Es ist ärgerlich, wenn dem Franzosen unterstellt wird, er könnte nicht zählen, weil er nach der Lektüre der vierzigbändigen Goethe-Ausgabe von zehn Bänden spricht, und nicht wenigstens zu erwägen, das könnte eine Aussage über die Menge des Bedeutenden von Goethe im Umfeld von 75 Prozent Unbedeutendem gewesen sein. Drei Novellen des Franzosen gönnte der Insel-Verlag einst unter dem Titel „Der rote Vorhang“ DDR-Lesern, so schlecht war das nicht, obwohl sonst bekanntlich alles schlecht war. Auch hier bleibt für mich der Hinweis darauf, dass Barbey d'Aurevilly vielleicht hauptsächlich als Konkurrent von Charles-Augustin Saint-Beuve, der Goethe sehr mochte, gegen Goethe schrieb, bei aller Berechtigung fragwürdig. Denn über den Inhalt der Urteile ist in dem einen wie dem anderen Falle damit ja nichts gesagt. Sainte-Beuve hat übrigens in Paris ein sehr eindrucksvolles Grabdenkmal, Säule mit Kopf oben, wenn ich mich recht erinnere. Der in Dresden geborene Schweizer Jakob Haringer wäre ebenso ein Sonderthema wie Thomas Bernhard. Wollte Torsten Unger tatsächlich mit seinen sich wiederholenden Hinweisen auf Krankheiten der Goethe-Kritiker den Gedanken nahelegen, man müsse gesund sein, um mit Goethe „richtig“ umgehen zu können. Vermutlich nicht. Dennoch klang es so.

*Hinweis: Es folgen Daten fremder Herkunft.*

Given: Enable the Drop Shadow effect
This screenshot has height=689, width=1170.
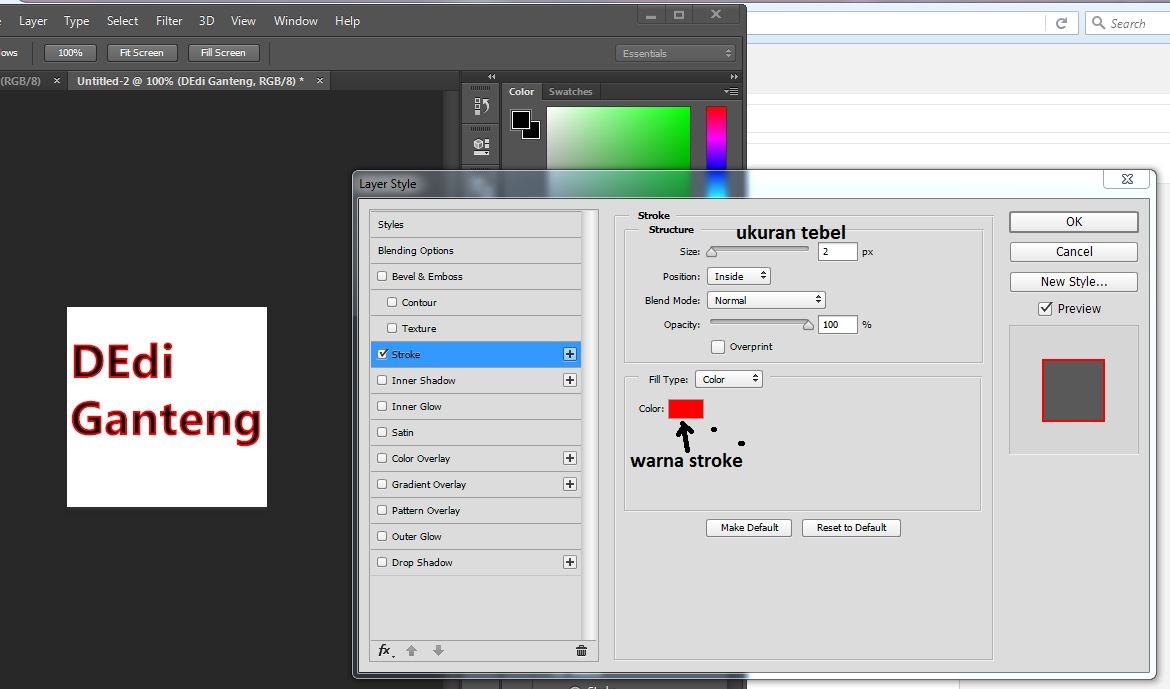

Mit den im Schnelldurchlauf angebotenen Beispielen, wo Goethe sich selbst kritisch sah, belegte der Buchautor und Rundfunkjournalist Unger unschwer erkennbar genau das Gegenteil. Denn es waren durchweg periphere Bereiche des Goethe-Schaffens, wo er sich auch einmal selbstkritisch zu sehen vermochte, im Hauptgeschäft war er, das ist nur wirklich kein Geheimnis, mimosenhaft empfindlich, nachtragend wie die berühmten alten Elefanten. Wo er sich selbst dadurch kritisierte, dass er etwa frühe Fassungen von „Faust“, von „Werther“, vom „Wilhelm Meister“ liegen ließ oder in wichtigen Punkten umschrieb, belegte er ja nur den Abstand, den er von seinem eigenen frühen Ich gewonnen hat, oder den er sich aufzwang. Die wiederholten Großverbrennungen an Briefschaften und anderen Lebensdokumenten, die wir heute teilweise unendlich bedauern, weil sie uns zu Spekulationen zwingen, wo wir gern wissen würden, wären auch als Selbstkritik zu deuten. Eine freilich, die gegen Goethe spräche.